**TRECHO PARA LEITURA:**
O Japão tem uma interessante linha de produções em audiovisual (especialmente para a televisão) que renova algumas aventuras bem conhecidas do Ocidente, adicionando um ponto de vista culturalmente distinto e criando algo instigante em cima desses personagens, de seus dilemas ou espaços de sobrevivência. No longa Em uma Terra Muito Distante… Havia um Crime (2023), o diretor Yûichi Fukuda (que é bem mais reconhecido por seus trabalhos como roteirista) coloca em cena duas jovens icônicas dos contos de fada, Chapeuzinho Vermelho e Cinderela, em uma aventura de investigação. Na noite de um famoso baile no Reino, Hans — homem infame, responsável pelos figurinos e cabelos da família real e de alguns nobres distintos da Corte — é encontrado morto. O mistério, então, está posto: quem matou Hans, e por quê?
A estética televisiva, aqui, dá o tom geral da obra, que em muitos aspectos é similar ao dos animes (com destaque para Detetive Conan), povoada por personagens exagerados e/ou excêntricos. Além disso, nos deparamos com uma forma cuidadosa na construção da investigação, um modelo que parece bastante cristalizado na TV japonesa, uma vez que o encontramos em obras de safras e caminhos de adaptação tão diferentes como Os Primeiros Casos de Akechi Kogoro: Assassinato na Colina D (1992) e Assassinato no Expresso do Oriente (2015), ambos live-actions, claro. Com esse modelo em mente, sabemos que existe aqui uma especificidade cultural na criação de histórias policiais. A grande questão é que nem sempre essas escolhas contribuem para a formação de um bom produto final, o que é o caso.
O roteiro parte de um ponto interessante. Chapeuzinho Vermelho (Kanna Hashimoto) é uma investigadora acidental, tendo a capacidade de ligar cenas, objetos e falas que parecem inocentes… até chegar a um resultado revelador. Embora suas primeiras cenas, com a “bruxa madrinha”, sejam vergonhosas, a direção firma o pé na artificialidade e convida o espectador a abraçar a fantasia, a ver esse Universo com os olhos da imaginação e tentar descobrir quem cometeu o terrível crime. O andamento do enredo chega a ser um pouco confuso em sua motivação, trazendo ingredientes da aventura clássica de Cinderela (inclusive o sapatinho de cristal e a carruagem-abóbora); mas quando foca apenas na investigação de Chapeuzinho para o assassinato, a obra consegue funcionar melhor.

**TAREFAS DO EXERCÍCIO:**
(1) Segundo o trecho, qual atriz interpreta Chapeuzinho Vermelho?
(2) Traduza para o inglês esta frase do trecho: "O roteiro parte de um ponto interessante."
(3) Transcreva a passagem do trecho que começa em "A estética televisiva, aqui, dá" e segue até "que é o caso.".
Responda com base apenas no trecho.

**DADOS DISPONÍVEIS:**
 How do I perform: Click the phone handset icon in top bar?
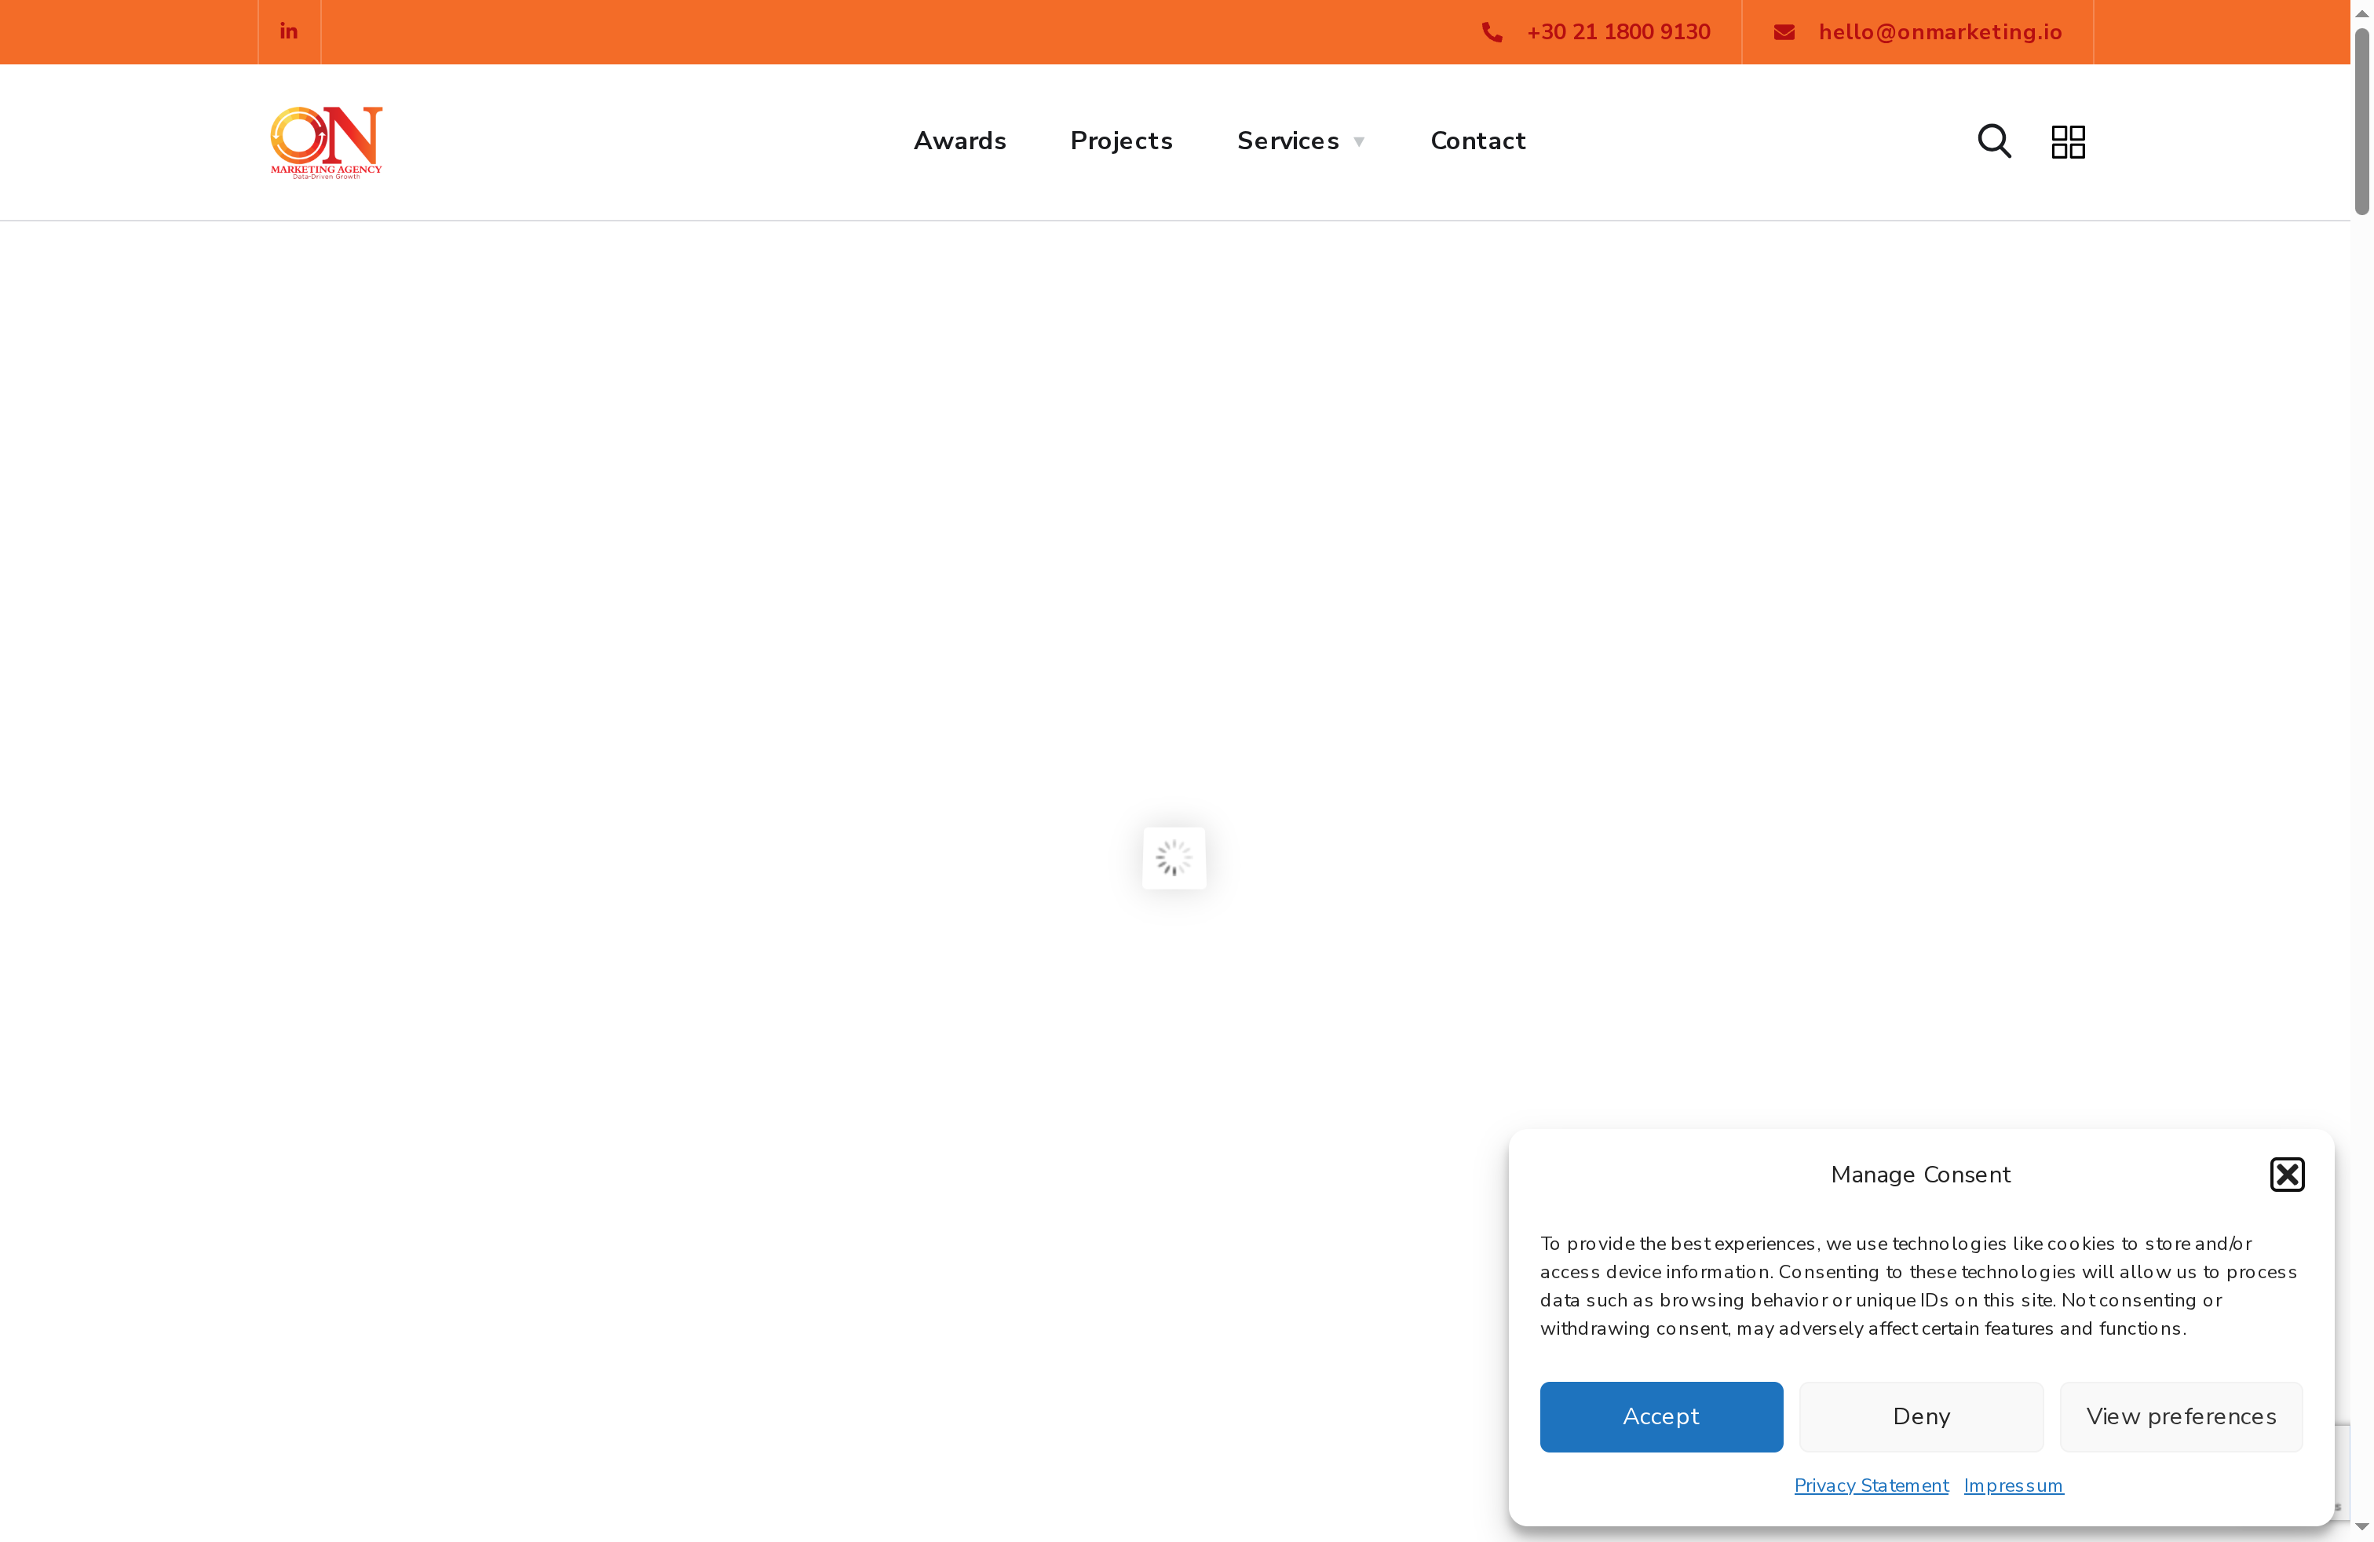[1492, 31]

**RESPOSTAS ÀS TAREFAS:**
(1) Kanna Hashimoto.

(2) The screenplay starts from an interesting point.

(3)
A estética televisiva, aqui, dá o tom geral da obra, que em muitos aspectos é similar ao dos animes (com destaque para Detetive Conan), povoada por personagens exagerados e/ou excêntricos. Além disso, nos deparamos com uma forma cuidadosa na construção da investigação, um modelo que parece bastante cristalizado na TV japonesa, uma vez que o encontramos em obras de safras e caminhos de adaptação tão diferentes como Os Primeiros Casos de Akechi Kogoro: Assassinato na Colina D (1992) e Assassinato no Expresso do Oriente (2015), ambos live-actions, claro. Com esse modelo em mente, sabemos que existe aqui uma especificidade cultural na criação de histórias policiais. A grande questão é que nem sempre essas escolhas contribuem para a formação de um bom produto final, o que é o caso.